- _Objective 1_: In the SQLite forum thread about removing a NOT NULL constraint, what two changes does the reply say made the procedure "work"?
- _Objective 2_: Return everything in the SQLite forum thread from "Removing not null" down to "bug or not.".

— Start of Selected text —

Removing not null constraint doesn't behave correctly

(1) By anonymous on 2020-06-30 14:25:09 [link] [source]

Hi all,

I am wondering if I am seeing a SQLite bug or not.

These are the SQL commands I'm running.

BEGIN TRANSACTION;

/* Create a table called NAMES */
CREATE TABLE NAMES(Id integer PRIMARY KEY, Name text NOT NULL);

/* Create few records in this table */
INSERT INTO NAMES VALUES(1,'Tom');
INSERT INTO NAMES VALUES(2,'Lucy');
INSERT INTO NAMES VALUES(3,'Frank');
INSERT INTO NAMES VALUES(4,'Jane');
INSERT INTO NAMES VALUES(5,'Robert');
COMMIT;

SELECT * FROM sqlite_master;

/* Remove the not null constraint on Name, using the "simpler procedure" outlined in Section 5 of https://www.sqlite.org/lang_altertable.html */
BEGIN TRANSACTION;
PRAGMA writable_schema = on;
UPDATE sqlite_master SET sql = 'CREATE TABLE NAMES(Id integer PRIMARY KEY, Name text)' WHERE type = 'table' AND name = 'NAMES';
PRAGMA schema_version = 2;
PRAGMA writable_schema = off;
COMMIT;
-- This prints "ok".
PRAGMA integrity_check;

SELECT * FROM sqlite_master;

PRAGMA table_info(sqlite_master);

/* Try to add another column. */
BEGIN TRANSACTION;
ALTER TABLE NAMES ADD Age INTEGER DEFAULT 10;
COMMIT;

/* Display all the records from the table */
SELECT * FROM NAMES;

Adding the "Age" column results in "Error: near line 29: malformed database schema (NAMES) - near ",": syntax error".

I noticed the following behaviour:

If I don't remove the NOT NULL constraint on Name, no error is exhibited.
If I keep the NOT NULL constraint and add a default value to Name (which is documented as supported), the schema appears to update correctly but the subsequently added new column Age is now populated with the default value of Name, instead of its own default value.
If I keep the NOT NULL constraint and change the default value of Name (which is also documented as supported), the schema again appears to update correctly but the following migration to add Age fails with Error: near line 29: malformed database schema (NAMES) - near ",": syntax error.

(2.3) By Larry Brasfield (LarryBrasfield) on 2020-06-30 15:22:40 edited from 2.2 in reply to 1 [link] [source]

There is something strange going on, and likely unintended behavior relating to state that is supposed to track the content of sqlite_master but does not.

I have found two changes to your procedure that "work". One is to simply retry the failing column add statement. The other is to close then reopen the DB before the column add. Both of these suggest that state is changed from what it is just before the initial column add attempt.

— End of Selected text —
— Start of Information provided —

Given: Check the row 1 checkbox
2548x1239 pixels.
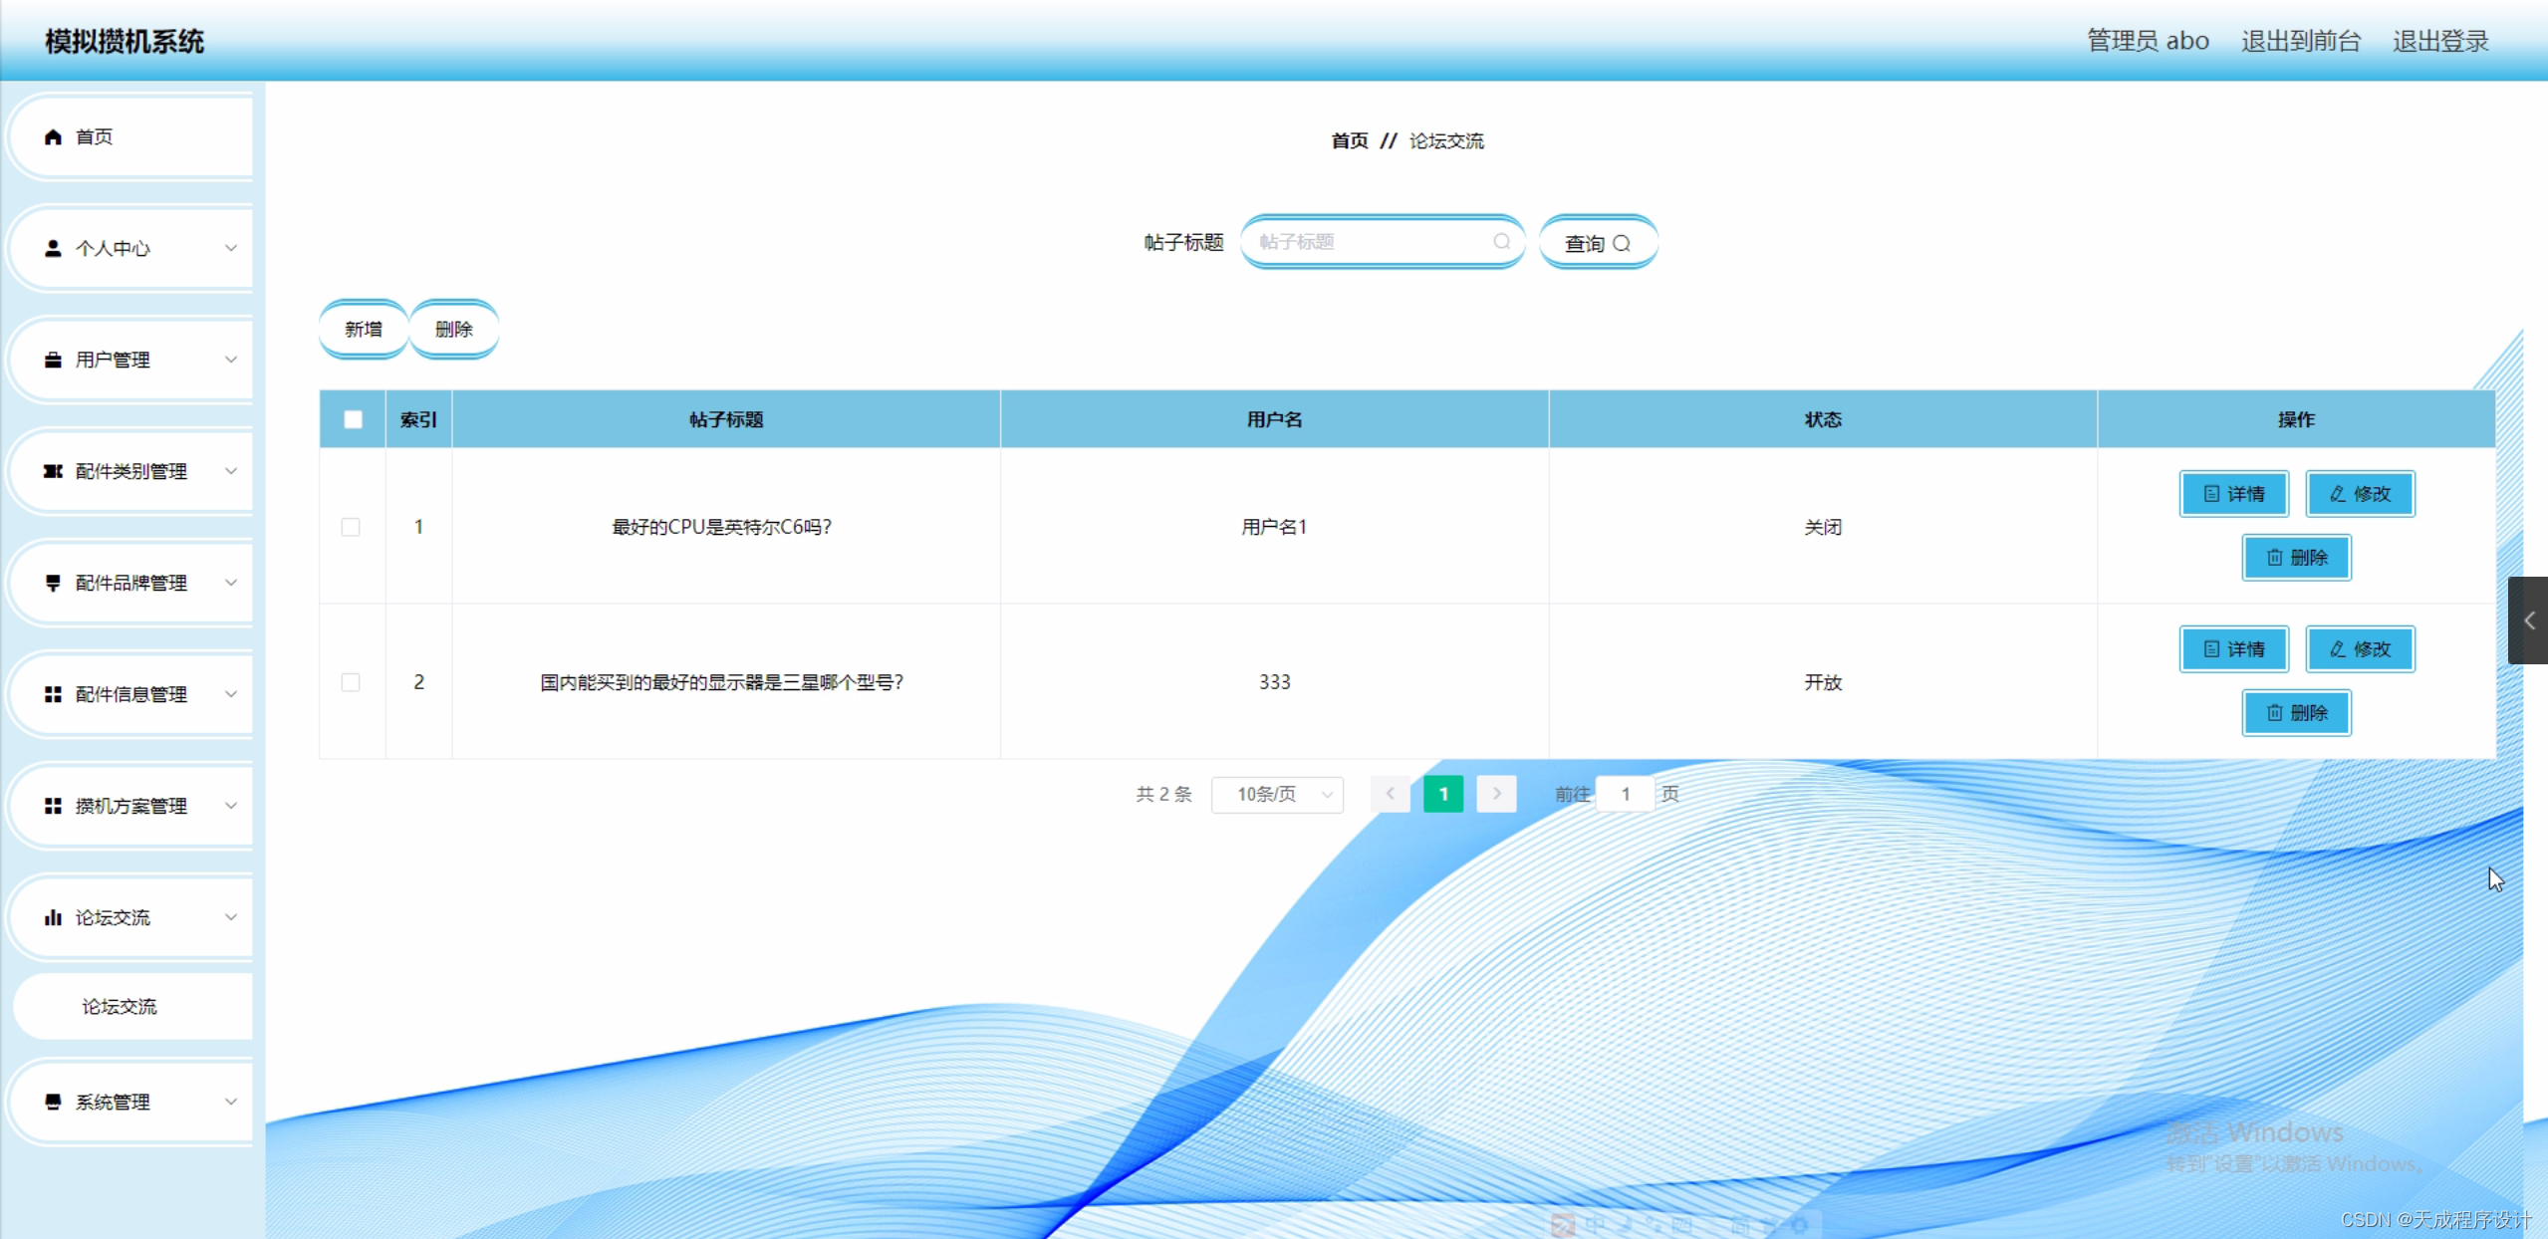Looking at the screenshot, I should point(351,527).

— End of Information provided —

- _Exercise solution 1_: Retrying the failing column add statement, or closing and reopening the database before the column add.

- _Exercise solution 2_:
Removing not null constraint doesn't behave correctly

(1) By anonymous on 2020-06-30 14:25:09 [link] [source]

Hi all,

I am wondering if I am seeing a SQLite bug or not.